Pet Fangs with J Burton and Camps
Mixing the stomp and swagger of a rock ‘n roll band with the danceable drama and rule-breaking spirit of pop music, Pet Fangs bridge the gap between old and new, raw and refined, organic and digital.
The band members call their sound “garage-pop,” pointing to a range of influences — from Prince to T Rex to Let’s Dance-era David Bowie — as wide and varied as the group’s own material. All four members of Pet Fangs hail from South Louisiana, where brothers Joe and David Stark first attracted an audience as co-founders of the swampy rock band Baby Bee. Signed to Republic Records, Baby Bee launched as a duo and steadily expanded into a larger lineup, with Jory Cordy and Ben Alleman joining the ranks. Cordy, Alleman, and the two Stark siblings were all songwriters and multi-instrumentalists in their own right, having logged time in the touring bands for artists like Ryan Adams, Marc Broussard, and Grace Potter. Together, though, they were something more: a tight-knit, democratic unit of musicians whose new songs were bigger, bolder, and broader than anything they’d created before. Looking to move outside of the rules they’d placed upon themselves as a rock band, they dissolved Baby Bee and launched a new band. A band with bite. Pet Fangs was born.

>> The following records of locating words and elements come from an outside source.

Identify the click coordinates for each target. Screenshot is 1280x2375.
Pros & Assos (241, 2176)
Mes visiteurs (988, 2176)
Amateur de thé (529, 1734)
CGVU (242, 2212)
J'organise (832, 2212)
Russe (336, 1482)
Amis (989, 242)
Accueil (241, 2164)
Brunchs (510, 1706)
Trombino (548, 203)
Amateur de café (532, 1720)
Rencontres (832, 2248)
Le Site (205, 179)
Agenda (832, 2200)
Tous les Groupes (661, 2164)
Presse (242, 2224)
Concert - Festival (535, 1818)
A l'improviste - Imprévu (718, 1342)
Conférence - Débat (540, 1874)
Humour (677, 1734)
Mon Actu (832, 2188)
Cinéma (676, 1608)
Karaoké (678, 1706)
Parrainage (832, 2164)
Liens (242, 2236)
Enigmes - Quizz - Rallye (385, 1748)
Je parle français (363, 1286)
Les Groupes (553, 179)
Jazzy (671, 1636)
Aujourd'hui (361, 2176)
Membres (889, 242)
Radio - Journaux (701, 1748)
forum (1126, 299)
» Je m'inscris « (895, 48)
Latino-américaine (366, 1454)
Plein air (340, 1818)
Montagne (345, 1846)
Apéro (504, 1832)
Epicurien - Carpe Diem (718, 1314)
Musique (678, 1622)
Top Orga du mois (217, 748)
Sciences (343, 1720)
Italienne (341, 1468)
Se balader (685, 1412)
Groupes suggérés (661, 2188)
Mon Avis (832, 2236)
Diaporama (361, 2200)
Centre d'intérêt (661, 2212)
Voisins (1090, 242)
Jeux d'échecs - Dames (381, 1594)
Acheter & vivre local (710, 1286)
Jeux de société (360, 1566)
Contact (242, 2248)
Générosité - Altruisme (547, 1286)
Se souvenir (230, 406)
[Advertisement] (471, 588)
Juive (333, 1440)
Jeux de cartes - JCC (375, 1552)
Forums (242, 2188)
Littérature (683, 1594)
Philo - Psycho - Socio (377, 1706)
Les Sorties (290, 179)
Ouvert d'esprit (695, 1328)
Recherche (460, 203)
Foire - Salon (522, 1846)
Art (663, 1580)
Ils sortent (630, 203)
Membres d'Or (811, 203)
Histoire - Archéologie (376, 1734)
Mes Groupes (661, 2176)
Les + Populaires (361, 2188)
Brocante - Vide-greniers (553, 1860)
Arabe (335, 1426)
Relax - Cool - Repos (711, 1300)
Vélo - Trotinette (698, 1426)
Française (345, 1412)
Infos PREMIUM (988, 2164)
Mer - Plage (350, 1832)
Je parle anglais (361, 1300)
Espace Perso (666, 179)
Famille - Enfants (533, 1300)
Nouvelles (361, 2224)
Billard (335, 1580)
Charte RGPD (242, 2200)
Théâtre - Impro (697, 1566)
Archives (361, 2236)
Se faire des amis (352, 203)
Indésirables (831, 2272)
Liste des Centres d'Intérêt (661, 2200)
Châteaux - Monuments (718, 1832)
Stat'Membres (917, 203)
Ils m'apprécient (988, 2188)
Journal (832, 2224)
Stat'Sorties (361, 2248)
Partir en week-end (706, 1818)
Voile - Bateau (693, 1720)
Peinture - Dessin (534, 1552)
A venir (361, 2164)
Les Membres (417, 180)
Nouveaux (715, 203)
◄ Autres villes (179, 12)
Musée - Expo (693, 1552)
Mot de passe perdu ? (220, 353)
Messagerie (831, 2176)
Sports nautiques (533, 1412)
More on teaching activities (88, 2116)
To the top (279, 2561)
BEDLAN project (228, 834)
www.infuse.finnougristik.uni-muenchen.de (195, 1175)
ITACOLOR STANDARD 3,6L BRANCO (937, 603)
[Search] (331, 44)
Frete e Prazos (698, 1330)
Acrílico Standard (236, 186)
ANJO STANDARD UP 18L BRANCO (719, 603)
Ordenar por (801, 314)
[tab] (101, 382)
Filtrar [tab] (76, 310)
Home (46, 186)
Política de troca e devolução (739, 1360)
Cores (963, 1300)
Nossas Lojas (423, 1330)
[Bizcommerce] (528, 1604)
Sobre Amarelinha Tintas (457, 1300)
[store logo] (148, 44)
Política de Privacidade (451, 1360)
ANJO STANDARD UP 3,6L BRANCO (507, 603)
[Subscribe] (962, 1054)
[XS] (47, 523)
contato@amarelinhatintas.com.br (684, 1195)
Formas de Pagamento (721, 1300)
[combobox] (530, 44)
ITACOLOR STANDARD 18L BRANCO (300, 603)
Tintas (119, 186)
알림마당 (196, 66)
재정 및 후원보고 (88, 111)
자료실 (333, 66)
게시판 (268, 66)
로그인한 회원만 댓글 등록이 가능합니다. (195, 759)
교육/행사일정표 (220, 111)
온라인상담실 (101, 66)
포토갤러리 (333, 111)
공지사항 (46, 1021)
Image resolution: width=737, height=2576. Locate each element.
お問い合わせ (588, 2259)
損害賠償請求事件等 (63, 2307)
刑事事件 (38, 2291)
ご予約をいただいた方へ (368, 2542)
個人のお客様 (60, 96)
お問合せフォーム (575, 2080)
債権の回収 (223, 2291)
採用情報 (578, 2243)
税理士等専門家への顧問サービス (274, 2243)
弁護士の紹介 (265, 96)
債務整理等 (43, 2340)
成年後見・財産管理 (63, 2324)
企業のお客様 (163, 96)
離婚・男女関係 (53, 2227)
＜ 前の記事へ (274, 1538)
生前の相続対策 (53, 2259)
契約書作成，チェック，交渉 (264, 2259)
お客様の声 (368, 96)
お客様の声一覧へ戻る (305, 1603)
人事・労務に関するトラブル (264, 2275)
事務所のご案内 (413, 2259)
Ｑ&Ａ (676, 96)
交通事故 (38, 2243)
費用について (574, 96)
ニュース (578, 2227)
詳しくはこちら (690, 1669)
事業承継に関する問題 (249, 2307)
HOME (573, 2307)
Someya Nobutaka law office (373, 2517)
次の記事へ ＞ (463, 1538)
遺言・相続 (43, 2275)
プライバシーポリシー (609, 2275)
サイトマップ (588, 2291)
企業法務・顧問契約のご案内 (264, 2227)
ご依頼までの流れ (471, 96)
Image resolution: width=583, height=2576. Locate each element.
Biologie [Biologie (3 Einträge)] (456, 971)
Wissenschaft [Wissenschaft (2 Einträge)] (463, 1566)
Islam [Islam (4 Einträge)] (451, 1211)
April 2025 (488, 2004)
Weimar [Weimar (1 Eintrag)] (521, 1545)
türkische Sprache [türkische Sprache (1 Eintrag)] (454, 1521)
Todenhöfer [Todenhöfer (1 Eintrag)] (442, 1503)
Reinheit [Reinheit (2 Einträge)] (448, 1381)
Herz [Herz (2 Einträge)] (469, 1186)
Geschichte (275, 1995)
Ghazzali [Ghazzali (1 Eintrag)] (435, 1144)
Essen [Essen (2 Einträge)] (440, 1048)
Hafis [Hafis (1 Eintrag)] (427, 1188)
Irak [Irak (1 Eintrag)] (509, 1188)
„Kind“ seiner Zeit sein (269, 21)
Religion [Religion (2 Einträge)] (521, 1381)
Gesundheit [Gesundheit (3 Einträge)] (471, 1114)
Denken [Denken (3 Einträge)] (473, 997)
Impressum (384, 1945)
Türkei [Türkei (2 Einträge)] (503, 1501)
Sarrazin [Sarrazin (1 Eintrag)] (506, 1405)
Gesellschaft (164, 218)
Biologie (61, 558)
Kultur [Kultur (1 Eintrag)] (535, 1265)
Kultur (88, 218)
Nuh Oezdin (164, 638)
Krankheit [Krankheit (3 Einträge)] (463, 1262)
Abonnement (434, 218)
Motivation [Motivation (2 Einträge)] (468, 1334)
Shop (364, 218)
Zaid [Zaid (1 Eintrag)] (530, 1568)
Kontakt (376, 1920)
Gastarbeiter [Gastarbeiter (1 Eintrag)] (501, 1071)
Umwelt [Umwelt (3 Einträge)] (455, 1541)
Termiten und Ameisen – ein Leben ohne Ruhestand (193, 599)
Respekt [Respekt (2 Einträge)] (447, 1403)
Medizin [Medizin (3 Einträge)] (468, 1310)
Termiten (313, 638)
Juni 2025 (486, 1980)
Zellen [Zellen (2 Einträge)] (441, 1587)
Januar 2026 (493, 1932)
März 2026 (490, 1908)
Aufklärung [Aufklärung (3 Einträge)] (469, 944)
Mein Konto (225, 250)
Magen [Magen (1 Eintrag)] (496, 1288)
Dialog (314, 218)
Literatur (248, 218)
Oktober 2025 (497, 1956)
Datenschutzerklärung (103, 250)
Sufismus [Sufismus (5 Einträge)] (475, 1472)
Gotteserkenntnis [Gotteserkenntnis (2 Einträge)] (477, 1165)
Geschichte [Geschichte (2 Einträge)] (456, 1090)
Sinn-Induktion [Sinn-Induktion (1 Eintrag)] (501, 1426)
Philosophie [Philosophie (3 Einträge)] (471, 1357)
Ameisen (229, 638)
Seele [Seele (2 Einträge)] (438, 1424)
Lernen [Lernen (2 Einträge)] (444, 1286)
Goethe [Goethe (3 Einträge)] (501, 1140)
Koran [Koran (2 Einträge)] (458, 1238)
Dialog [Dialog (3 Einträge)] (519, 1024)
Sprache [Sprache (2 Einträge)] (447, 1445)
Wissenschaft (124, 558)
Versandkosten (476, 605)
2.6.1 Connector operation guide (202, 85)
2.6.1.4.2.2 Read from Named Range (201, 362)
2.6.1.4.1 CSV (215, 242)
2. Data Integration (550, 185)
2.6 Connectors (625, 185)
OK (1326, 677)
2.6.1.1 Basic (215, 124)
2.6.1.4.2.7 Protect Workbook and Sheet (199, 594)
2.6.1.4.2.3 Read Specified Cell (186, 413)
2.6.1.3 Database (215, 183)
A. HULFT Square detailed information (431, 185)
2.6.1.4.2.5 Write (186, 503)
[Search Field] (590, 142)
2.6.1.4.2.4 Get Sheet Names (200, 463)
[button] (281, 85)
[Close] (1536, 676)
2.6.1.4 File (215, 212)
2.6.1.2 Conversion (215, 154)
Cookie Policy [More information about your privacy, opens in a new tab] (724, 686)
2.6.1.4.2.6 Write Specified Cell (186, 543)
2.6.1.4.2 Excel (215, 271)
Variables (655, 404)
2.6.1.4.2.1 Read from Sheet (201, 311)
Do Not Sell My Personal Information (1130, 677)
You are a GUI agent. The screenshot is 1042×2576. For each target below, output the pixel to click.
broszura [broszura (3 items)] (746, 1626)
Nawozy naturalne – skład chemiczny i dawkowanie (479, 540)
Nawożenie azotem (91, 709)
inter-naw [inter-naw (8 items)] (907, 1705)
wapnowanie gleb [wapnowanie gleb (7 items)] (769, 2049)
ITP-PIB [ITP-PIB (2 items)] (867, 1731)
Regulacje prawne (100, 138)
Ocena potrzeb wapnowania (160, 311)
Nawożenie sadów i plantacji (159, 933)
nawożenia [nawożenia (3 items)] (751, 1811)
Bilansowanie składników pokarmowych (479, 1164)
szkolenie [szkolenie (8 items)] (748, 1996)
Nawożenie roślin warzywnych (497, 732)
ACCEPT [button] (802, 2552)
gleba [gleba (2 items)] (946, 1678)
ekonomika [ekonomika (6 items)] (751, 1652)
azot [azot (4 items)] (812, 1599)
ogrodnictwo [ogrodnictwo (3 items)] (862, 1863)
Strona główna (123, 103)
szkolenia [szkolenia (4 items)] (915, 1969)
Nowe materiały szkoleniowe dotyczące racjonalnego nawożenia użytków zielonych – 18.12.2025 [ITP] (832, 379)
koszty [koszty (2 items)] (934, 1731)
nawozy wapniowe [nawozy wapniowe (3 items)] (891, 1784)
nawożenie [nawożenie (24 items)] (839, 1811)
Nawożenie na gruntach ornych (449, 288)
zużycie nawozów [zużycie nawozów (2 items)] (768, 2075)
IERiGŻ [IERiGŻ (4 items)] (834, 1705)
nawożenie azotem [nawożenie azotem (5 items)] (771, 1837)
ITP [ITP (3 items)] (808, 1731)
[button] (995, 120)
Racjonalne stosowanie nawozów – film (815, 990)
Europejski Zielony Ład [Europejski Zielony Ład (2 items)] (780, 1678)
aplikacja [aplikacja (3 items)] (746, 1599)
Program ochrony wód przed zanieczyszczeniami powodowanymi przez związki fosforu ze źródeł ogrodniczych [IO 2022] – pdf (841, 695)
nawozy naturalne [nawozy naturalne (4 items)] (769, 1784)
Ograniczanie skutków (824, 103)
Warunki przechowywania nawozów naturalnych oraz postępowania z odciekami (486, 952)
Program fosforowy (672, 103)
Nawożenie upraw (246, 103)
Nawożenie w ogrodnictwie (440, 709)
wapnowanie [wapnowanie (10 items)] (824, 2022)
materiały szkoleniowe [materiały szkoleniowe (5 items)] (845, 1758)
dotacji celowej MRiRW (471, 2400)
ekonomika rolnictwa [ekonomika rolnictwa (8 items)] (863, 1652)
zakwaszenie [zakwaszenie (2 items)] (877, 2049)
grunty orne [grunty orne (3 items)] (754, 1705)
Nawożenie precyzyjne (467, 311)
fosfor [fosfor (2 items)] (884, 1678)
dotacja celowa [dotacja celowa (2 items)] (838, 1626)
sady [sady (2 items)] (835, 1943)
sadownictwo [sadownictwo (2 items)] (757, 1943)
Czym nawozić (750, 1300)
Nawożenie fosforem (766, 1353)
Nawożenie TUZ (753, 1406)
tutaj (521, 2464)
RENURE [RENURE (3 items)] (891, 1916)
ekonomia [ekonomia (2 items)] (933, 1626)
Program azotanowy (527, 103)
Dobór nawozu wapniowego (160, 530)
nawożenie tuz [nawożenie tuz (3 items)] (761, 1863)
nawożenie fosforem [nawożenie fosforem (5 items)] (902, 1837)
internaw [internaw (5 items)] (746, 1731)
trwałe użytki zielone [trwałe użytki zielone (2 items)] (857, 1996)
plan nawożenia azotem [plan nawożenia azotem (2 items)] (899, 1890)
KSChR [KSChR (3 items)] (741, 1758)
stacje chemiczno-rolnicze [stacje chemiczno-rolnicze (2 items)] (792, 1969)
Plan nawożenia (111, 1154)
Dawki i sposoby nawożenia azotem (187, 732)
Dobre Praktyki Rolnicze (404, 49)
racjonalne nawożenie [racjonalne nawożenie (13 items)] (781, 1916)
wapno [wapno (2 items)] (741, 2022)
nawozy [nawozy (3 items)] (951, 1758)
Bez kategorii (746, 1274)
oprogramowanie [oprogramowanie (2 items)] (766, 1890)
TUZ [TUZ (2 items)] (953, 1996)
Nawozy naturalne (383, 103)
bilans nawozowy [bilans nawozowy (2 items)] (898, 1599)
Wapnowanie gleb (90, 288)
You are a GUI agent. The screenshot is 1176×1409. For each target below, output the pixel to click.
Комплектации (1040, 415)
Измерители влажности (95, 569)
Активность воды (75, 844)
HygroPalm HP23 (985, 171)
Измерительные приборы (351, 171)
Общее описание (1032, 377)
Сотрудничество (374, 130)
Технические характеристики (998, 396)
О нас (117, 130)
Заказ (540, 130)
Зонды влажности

From the start, Pet Fangs embraced change. The guys switJched instruments often. They switched recording studios, too, looking to chase down different sounds in a string of ever-changing environments. In doing so, they approached their new music like a rock group. They focused on hooks, grooves, and riffs, playing organic instruments along the way. Then, once the basic blueprint for each track had been laid, they abandoned the rule book altogether. Real instruments were sonically manipulated. Live drums were joined by programmed loops. Synthesizers and vocal effects were added to the mix. It was a no-limits approach to pop music, blending the influence of older decades with current sounds and rules-free experimentation. Joining them throughout the studio process was producer, engineer, and honorary “ghost member,” Justin Tocket, who manned the recording console and collaborated on new material during its earliest stages.
From their forthcoming single, “Gold Coast Dreaming” (releasing August 18, 2017), to the internationally recognized “Bitch Baby” (whose percussive punch and sexy strut helped land the song in a Chinese fashion advertisement campaign for Umbro and Madonna’s Material Girl clothing line), Pet Fangs’ music represents something new. It’s equal parts attitude, atmosphere, and adventurousness, glued together by four songwriters whose rock ‘n roll pedigree lends edge and electricity to their spacey pop music.
J BURTON
For all his singing about light and fire, J Burton is most comfortable in darkness. He’s a long suffering songwriter — going on 20 years and counting — with a knack for a pessimist’s nostalgia, preferring to cast the amber of the past as faded glory.